So said Zahra Sadiqi Hamedani, also known as Sareh, talking to BBC Persian in May 2021.
Five months later she was arrested by Iran's revolutionary guard. Now she has been tried and sentenced to death, at the age of 31, along with another woman, Elham Choubdar, 24.
The two women were friends and had a business relationship, as both sold beauty products.
Originally from the small city of Naqadeh, in north-western Iran, Sareh married young and had two children, a boy and a girl, before divorcing her husband and leaving Iran to live in Iraqi Kurdistan.
According to some reports, Elham Choubdar travelled regularly between the two countries.
Sareh was not a well-known LGBT activist but had an Instagram account that was popular among Iran's Azeri and Kurdish minorities. She also talked occasionally to foreign TV crews about the situation of LGBT communities in both Iran and Iraqi Kurdistan.
"Why am I talking in public? Because I don't want other LGBT friends to go through what I went through. I don't want other women like me to go through forced marriage," she told the BBC.
"We are not corrupt; we are like you, like anyone else. I am trying to raise awareness, so others, including my children, know what freedom means. I want to empower others to have the choice [to come out]."
According to the Iranian authorities, Sareh was arrested near the border of Iran and Turkey, where she was planning on seeking asylum.
It is certainly possible that Sareh was planning on moving to Turkey, which has a large community of Iranian LGBT exiles. But if so, she could have travelled directly from Iraqi Kurdistan - there was no need to enter Iran - so it is unclear whether she went there voluntarily.
A friend of Sareh's in the city of Urmia, also in north-western Iran, suggests that she could have gone to Iran to see her children.
"She kept talking about her kids. She missed her family, especially her brother. Maybe she wanted to meet them and then take the kids?" she told the BBC, admitting that this was a guess.
Sareh told the BBC in 2021 that her children were her "biggest concern".
"I have gone through many terrible, torturous experiences in my life. I don't want them to happen to my son or daughter. I'd do whatever it takes to protect my children, even if I had to sacrifice my life."
The trial against the two women is said to have begun earlier this year.

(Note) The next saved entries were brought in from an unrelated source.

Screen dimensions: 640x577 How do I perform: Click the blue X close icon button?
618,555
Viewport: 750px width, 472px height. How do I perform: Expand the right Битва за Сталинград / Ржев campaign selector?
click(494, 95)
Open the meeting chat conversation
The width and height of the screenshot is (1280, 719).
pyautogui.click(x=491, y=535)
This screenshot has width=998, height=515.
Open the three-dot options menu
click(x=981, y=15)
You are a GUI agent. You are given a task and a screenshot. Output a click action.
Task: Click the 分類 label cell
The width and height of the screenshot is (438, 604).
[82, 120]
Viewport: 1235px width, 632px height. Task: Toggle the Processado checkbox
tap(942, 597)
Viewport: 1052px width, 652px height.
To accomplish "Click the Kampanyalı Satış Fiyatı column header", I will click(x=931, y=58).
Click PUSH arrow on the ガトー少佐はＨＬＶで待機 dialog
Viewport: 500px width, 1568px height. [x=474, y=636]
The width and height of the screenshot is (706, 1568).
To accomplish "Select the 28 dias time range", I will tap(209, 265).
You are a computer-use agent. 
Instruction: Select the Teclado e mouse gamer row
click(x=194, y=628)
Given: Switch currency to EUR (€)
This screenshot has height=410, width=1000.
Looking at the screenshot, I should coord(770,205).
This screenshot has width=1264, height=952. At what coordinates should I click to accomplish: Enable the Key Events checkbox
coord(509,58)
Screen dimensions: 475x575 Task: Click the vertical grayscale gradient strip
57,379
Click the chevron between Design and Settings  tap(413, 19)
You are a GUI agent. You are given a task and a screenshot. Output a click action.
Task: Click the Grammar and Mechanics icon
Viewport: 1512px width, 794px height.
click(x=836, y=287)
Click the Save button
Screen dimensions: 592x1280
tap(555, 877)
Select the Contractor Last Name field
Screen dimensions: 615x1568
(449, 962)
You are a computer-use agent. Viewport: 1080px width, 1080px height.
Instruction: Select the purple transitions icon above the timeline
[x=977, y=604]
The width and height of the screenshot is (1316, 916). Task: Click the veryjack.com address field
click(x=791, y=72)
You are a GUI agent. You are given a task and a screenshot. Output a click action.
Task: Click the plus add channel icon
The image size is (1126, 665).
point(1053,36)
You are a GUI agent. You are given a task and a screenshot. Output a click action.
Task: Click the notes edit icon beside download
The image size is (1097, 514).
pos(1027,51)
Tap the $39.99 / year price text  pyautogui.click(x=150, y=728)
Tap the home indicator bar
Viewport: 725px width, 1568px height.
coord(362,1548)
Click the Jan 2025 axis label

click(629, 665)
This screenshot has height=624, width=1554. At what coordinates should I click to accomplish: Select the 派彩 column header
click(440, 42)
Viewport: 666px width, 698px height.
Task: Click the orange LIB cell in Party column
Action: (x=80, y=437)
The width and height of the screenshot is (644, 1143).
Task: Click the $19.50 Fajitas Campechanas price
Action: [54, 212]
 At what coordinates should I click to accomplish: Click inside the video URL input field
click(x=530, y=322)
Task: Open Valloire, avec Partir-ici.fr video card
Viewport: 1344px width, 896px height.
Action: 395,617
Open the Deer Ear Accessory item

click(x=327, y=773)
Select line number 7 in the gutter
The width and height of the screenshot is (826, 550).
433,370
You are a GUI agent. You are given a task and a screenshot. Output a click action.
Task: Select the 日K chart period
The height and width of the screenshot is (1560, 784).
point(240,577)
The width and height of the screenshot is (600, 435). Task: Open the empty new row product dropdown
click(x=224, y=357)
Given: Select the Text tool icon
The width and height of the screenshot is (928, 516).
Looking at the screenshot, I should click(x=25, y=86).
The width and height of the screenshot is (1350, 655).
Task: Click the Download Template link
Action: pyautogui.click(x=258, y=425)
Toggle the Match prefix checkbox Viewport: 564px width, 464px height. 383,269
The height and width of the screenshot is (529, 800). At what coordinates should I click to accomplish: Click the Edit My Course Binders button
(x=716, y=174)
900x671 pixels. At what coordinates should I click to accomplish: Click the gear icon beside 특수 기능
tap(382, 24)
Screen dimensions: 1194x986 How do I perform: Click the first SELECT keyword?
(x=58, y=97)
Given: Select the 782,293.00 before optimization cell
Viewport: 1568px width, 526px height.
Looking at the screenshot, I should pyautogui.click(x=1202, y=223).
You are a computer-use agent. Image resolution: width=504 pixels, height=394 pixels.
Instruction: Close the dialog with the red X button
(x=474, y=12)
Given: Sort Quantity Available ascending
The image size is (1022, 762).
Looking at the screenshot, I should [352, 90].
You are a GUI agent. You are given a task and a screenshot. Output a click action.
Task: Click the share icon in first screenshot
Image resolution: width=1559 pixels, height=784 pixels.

News of their conviction and sentencing first appeared on Sunday, and was confirmed on Monday.
The Mizan News agency, linked to Iran's judiciary, said they had been found guilty of human trafficking and "corruption on Earth" - a sharia-law term that refers to anti-Islamic behaviour.
The trafficking accusation was first made on Iranian state television in November. A news report said that Sareh had been promoting offering young Iranian women higher education, jobs and better lives in Iraqi Kurdistan, but had instead sold them into slavery. It also said that she had been promoting illegal gambling and throwing LGBT parties.
No evidence was given for these accusations, however, and the human rights group Amnesty International has rejected them.